◆ RECORDS TO PROCESS ◆
┏━━
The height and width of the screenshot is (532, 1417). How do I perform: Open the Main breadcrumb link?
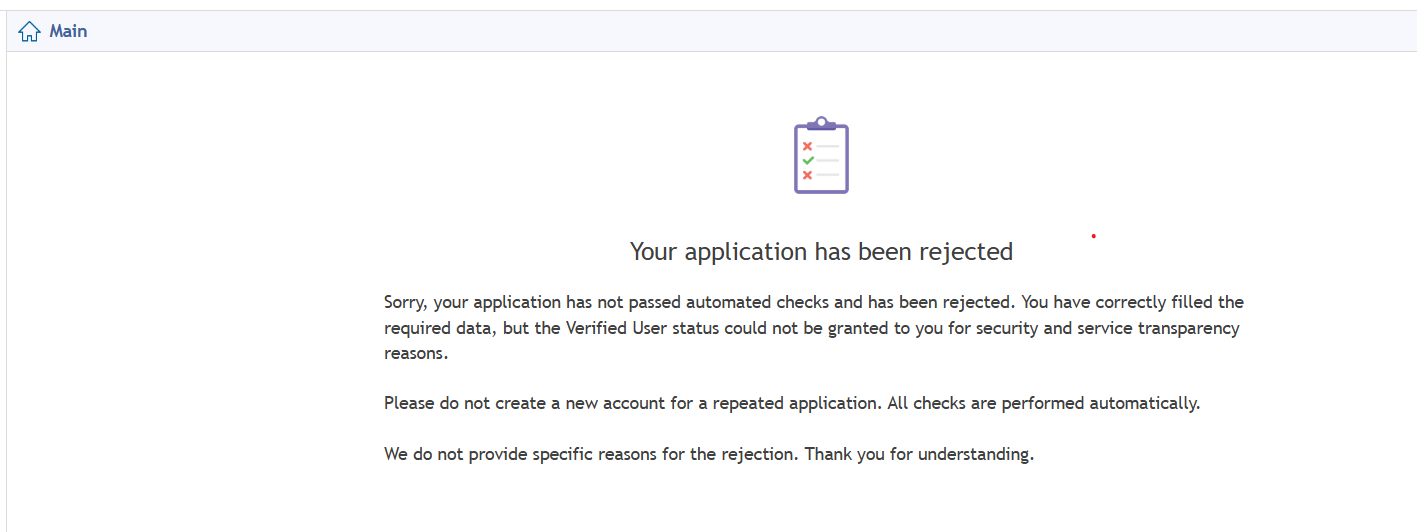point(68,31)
┗━━
┏━━
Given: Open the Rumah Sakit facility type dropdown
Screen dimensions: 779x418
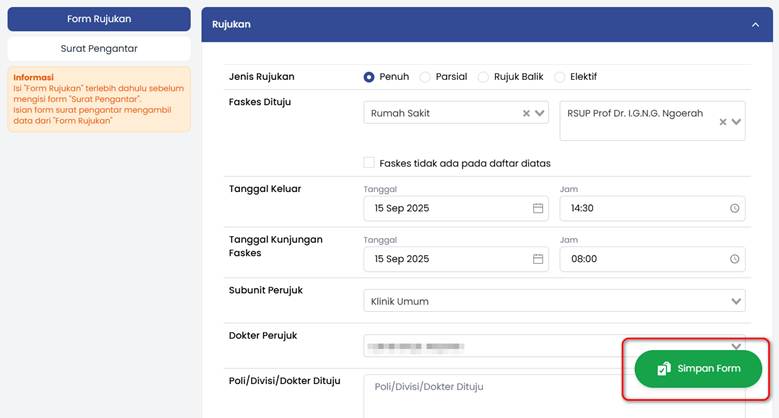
┗━━
┏━━
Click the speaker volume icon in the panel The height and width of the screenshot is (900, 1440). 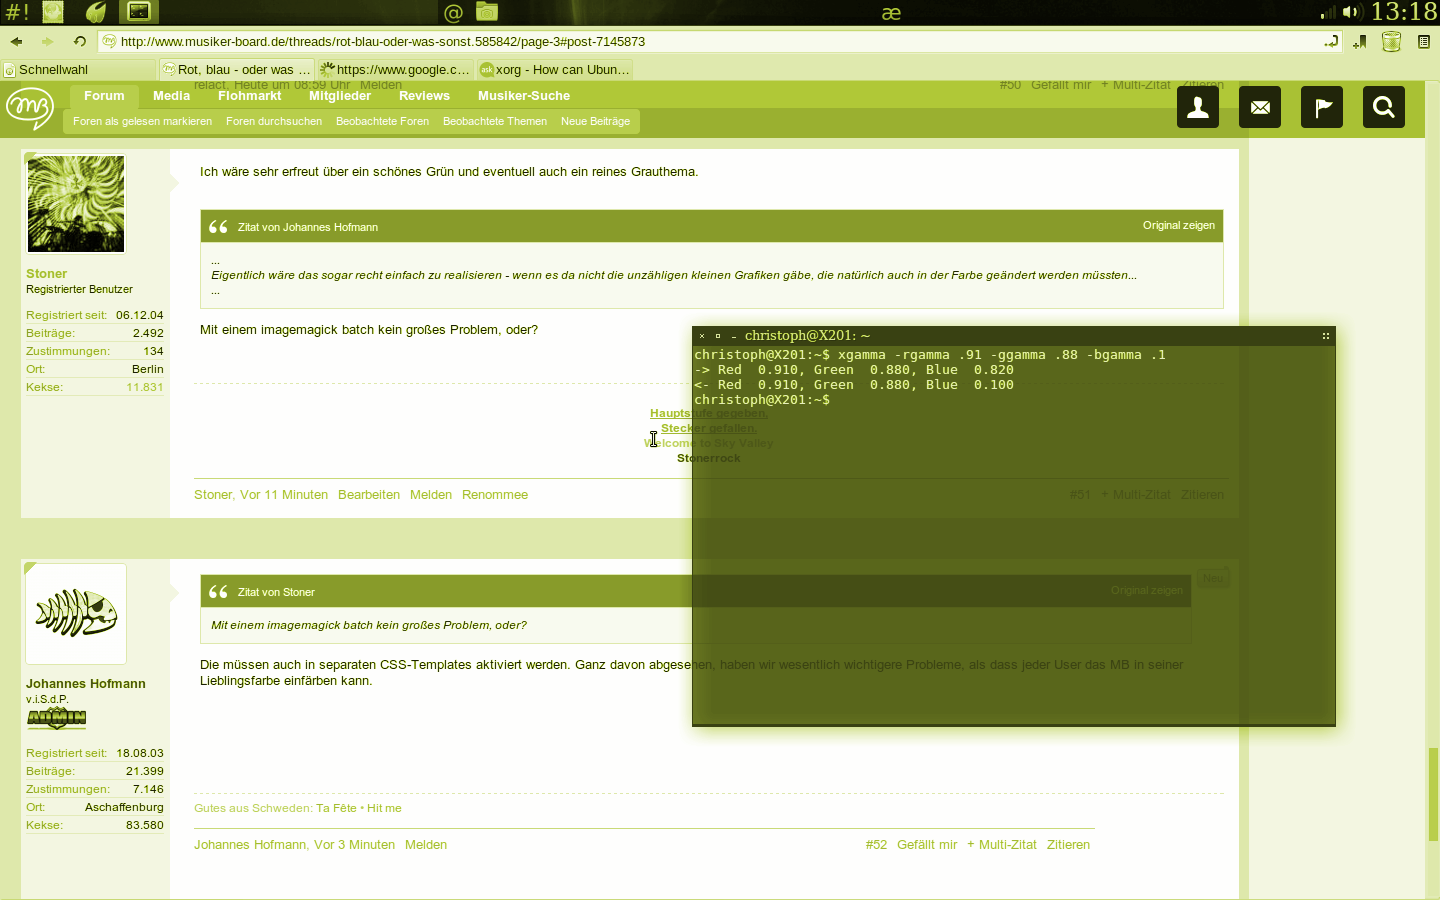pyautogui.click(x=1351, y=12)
┗━━
◆ TASK GOAL ◆
Write down exactly the span of lines above from the one containing "Given: Open the" to the one containing "Screen dimensions: 779x418", both ends included.

◆ EXERCISE OUTPUT ◆
Given: Open the Rumah Sakit facility type dropdown
Screen dimensions: 779x418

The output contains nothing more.